Margene, who resisted coming to out to the world last season because of her burgeoning career was a TV jewelry saleswoman, has now been ostracized by the press as a jewelry “hawker,” and has been fired by the network, sans severance. Margene begins this season in a state of constant dismay, but it seems that might she might soon find solace from a sales guru played by Grant Show (Melrose Place’s answer to Luke Perry.) To see Margene swept up into the world of multi-level marketing, a cult in it’s own rite, won’t be unlike watching a beloved character fall victim to drug addiction, and should make for interesting final path for Margene.
Nikki, of all the wives, is perhaps the most okay with the current state of Henrickson family. She spends most of premier episode protecting her children. When her son Wayne is attacked at school, she scares the young bully into running into a pole and breaking his teeth. Meanwhile, she lies to protect her daughter, Cara Lynn, from the truth that her grandmother recently burned her father and stepmother alive. All of these things stand to illustrate the skewed way in which Nikki deals with the world. Her disregard for social norms in bullying a young boy, and nonchalantly lying to her daughter about her dad’s murder, are shockingly normal for this woman who grew up in a gypsy-like, existence on the compound, which acts as something like “The Enchanted Forest” of the Big Love world. However, Nikki’s one gripe with her family life is something that stands in direct opposition to her compound upbringing. Nikki who grew up in a place where a man is expected to have at least three wives, is now tired of sharing her husband with two other women.

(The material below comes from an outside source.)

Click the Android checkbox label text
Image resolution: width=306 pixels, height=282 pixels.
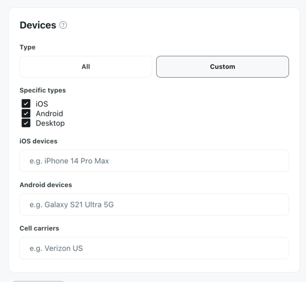point(50,114)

Then there’s Barb, the master matriarch, the first wife, who’s been the family’s glue since the beginning of the show, the Atlas to the Hendrickson’s world. Last season, however, in a completely out of character move, Barb attempted to sabotage her husband’s campaign, and then announced that she no longer felt as though she needed him. In this season, we’re seeing Barb try to re-experience her life. Be it Fundamentalism, or Mormon life in general, Barb is attempting to distance herself from her old life, starting with the “no drinking” aspect of Mormonism. Marge buys a bottle of wine, first, she claims, to cook with, but then in a classic Big Love moment, we witness Barb, sitting in her kitchen with a boombox placed beside a bottle of wine on the kitchen table, blasting music as she pours a glass. Our prediction: Barb converts to reform Judaism, becoming one of those hippy female rabbi’s who’s teaches yoga and sells homemade mezuzahs and menorahs. Thus far, Barb is the Big Love character most likely to become a Jew although actress Ginifer Goodwin is actually Jewish and Barb’s mother on the show is played none other than Ellen Burnstyn.

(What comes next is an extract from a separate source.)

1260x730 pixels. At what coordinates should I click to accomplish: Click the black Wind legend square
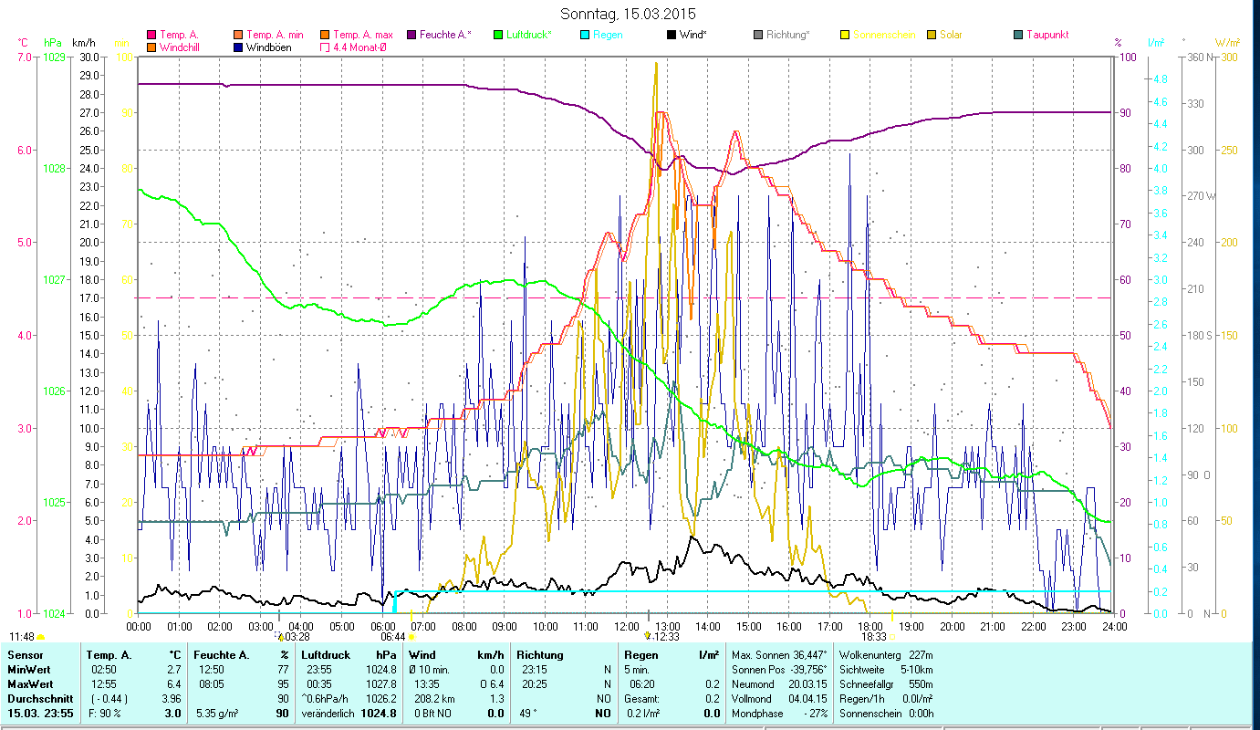[x=672, y=35]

This episode deals very little with one of the most intriguing aspects of the Big Love world: the compound of Juniper Creek, which is now led by Prophet Albert Grant, or Alby, who spent last season carrying on a homosexual affair and then mourning his lover’s suicide. All we really see from the compound this episode is Albert returning from the dessert claiming he’s been cleansed and intends to cleanse the faith. He then expresses an intense hatred toward Bill Henrickson. Bill more than ever is becoming a man with a lot on his plate.
Big Love is a show about people who are different from the majority of those around them, both in their beliefs and lifestyle. Sometimes they are proud and sometimes they are ashamed, they deal with the fundamentalists by whom the world judges them, and with the temptation to blend in with their peers. As fans, we find ourselves identifying so deeply with these people whose beliefs are so far from our own. It’s the crux of Big Love, and an experience, that’s often eye opening at, and sometimes religious.